Читаем Кубинский рассказ XX века полностью

И только в этот миг капитан снял фуражку. Это было равнозначно приказу, тогда-то мы и увидели, как обмякли его жесткие черты и в лице проступила усталость, безмерная усталость, которую он столько дней таил и скрывал от нас. Все его тело просило сна, а рука, сжимавшая рукоятку пистолета, кричала помимо его воли, что она голодна. Это было равнозначно приказу, и люди расслабились: кто сморкался, кто почесывался, кто закуривал — все лишь теперь по-настоящему поняли, как они устали. То, что происходило потом, мало нас трогало: допрос этой женщины, ее слова: «Ну а как же? Я-то не хотела, чтобы Барсино уходил». Нет, нет, к этому она никакого отношения не имела. «Я всегда была против того, чтобы эти люди приходили к нам». На том допрос и кончился, потому что и мы так думали.
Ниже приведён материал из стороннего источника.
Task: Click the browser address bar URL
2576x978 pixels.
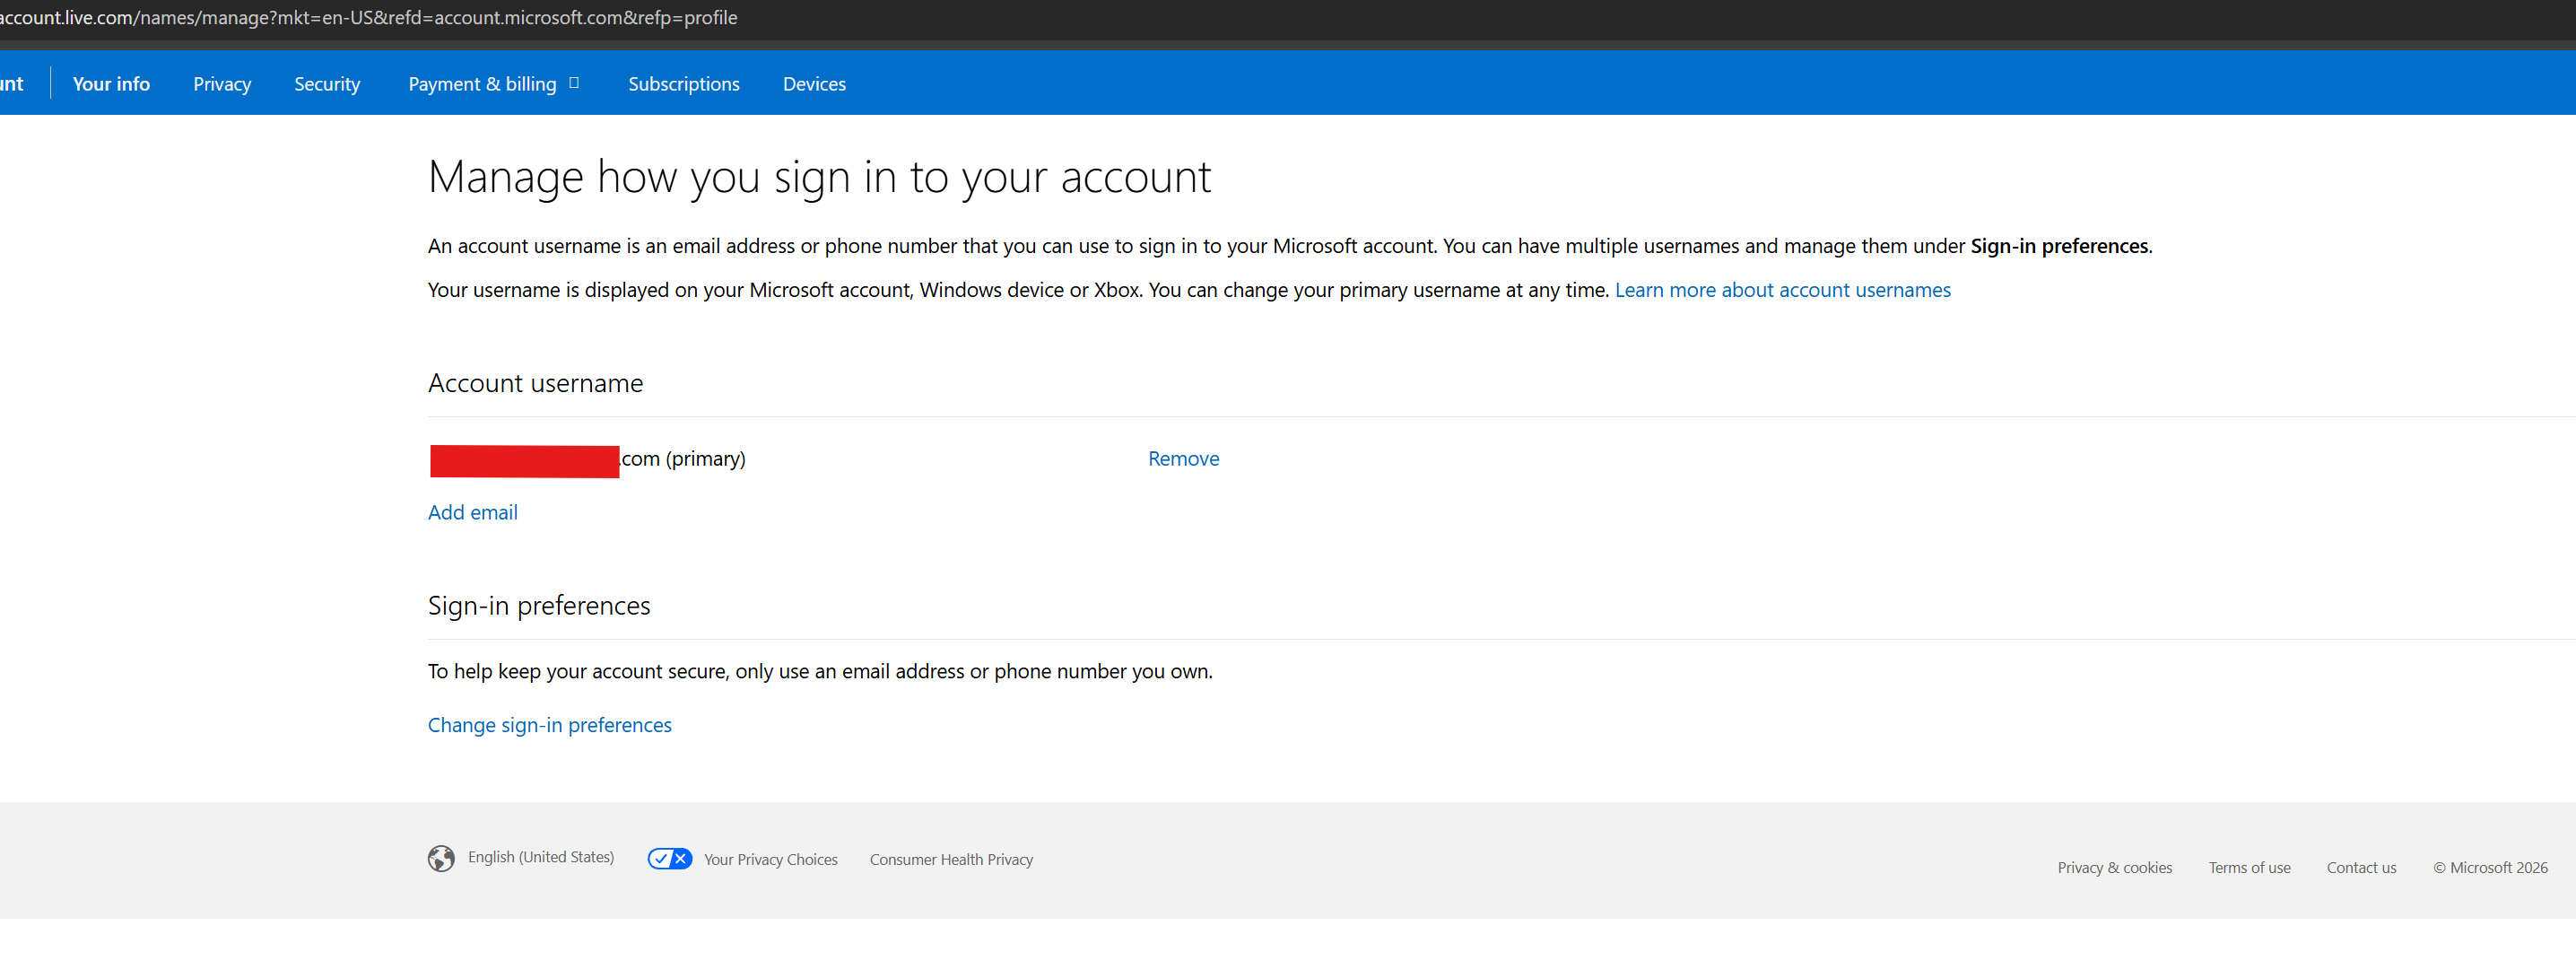Action: (x=368, y=17)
Так мы думали об этом, и еще мы думали кое о чем другом, о чем не могли сказать вслух, в чем не могли признаться даже самим себе: женщина, она была здесь, среди нас, одна… ну, что тут говорить, легко понять, о чем мы думали.

«Да вы располагайтесь…» — И мужчины скинули гимнастерки. «Не стесняйтесь…» — Они хотели есть. «О полах не беспокойтесь…»
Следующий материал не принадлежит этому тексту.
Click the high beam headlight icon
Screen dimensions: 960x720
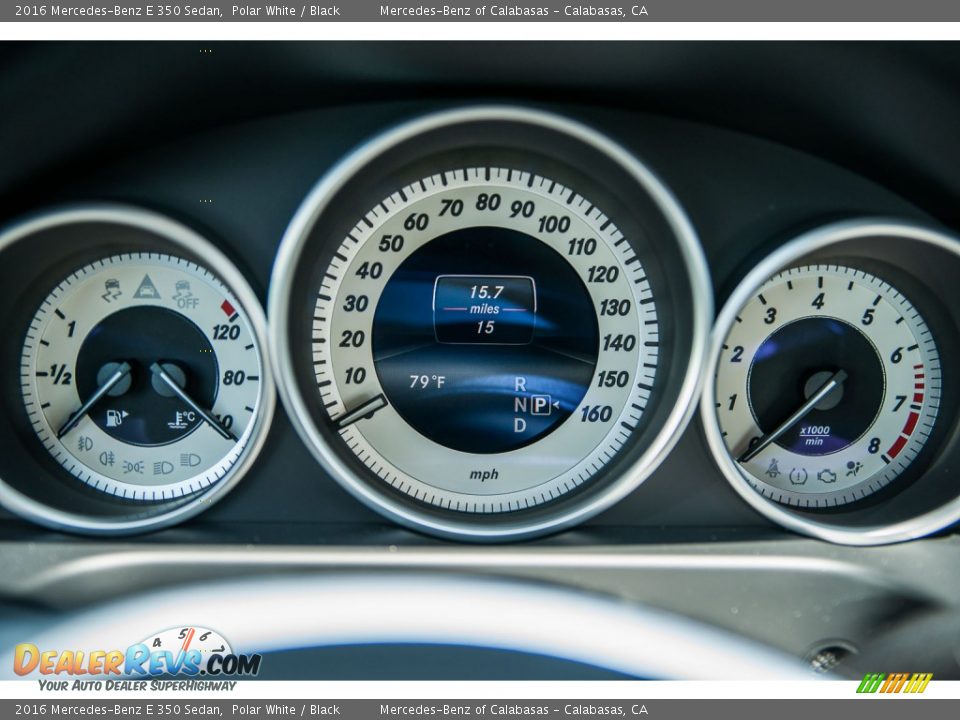tap(188, 462)
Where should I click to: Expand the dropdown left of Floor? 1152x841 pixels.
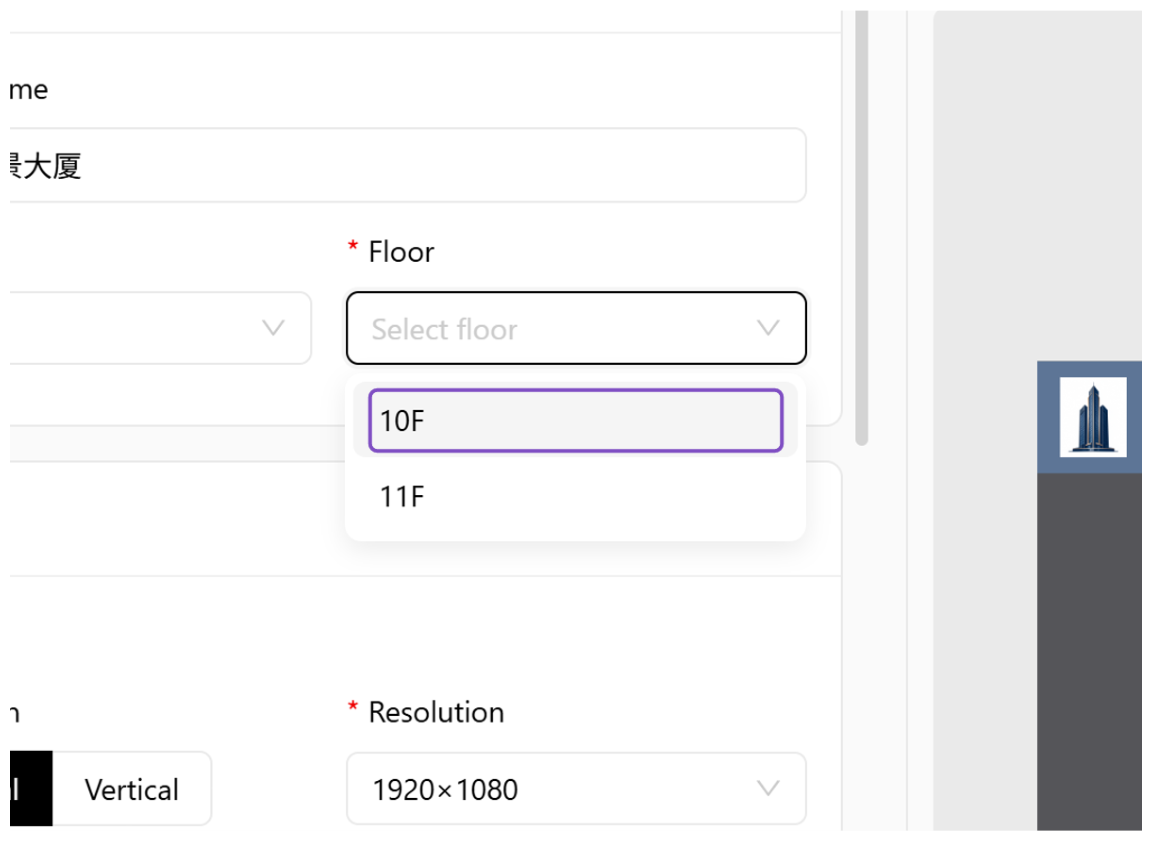coord(160,328)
Маноло похлопывал себя по животу и спрашивал меня, не найдется ли чего в доме горячего, а она все говорила, и мы слушали ее голос. «Есть картошка…» — И женщина бросает в очаг дрова, ставит кастрюли, ее уже не волнует, что мы превратили дом в военный лагерь, ее не трогают грязные следы на недавно навощенных деревянных полах, она вручает Маноло нож и картошку и просит помочь ей, и Маноло чистит нож, снимает с него ржавчину. Потому что капитан ничего другого не мог сделать для людей — для нас, которые с ног валились, кроме как сказать: «Ладно, отдохнем здесь».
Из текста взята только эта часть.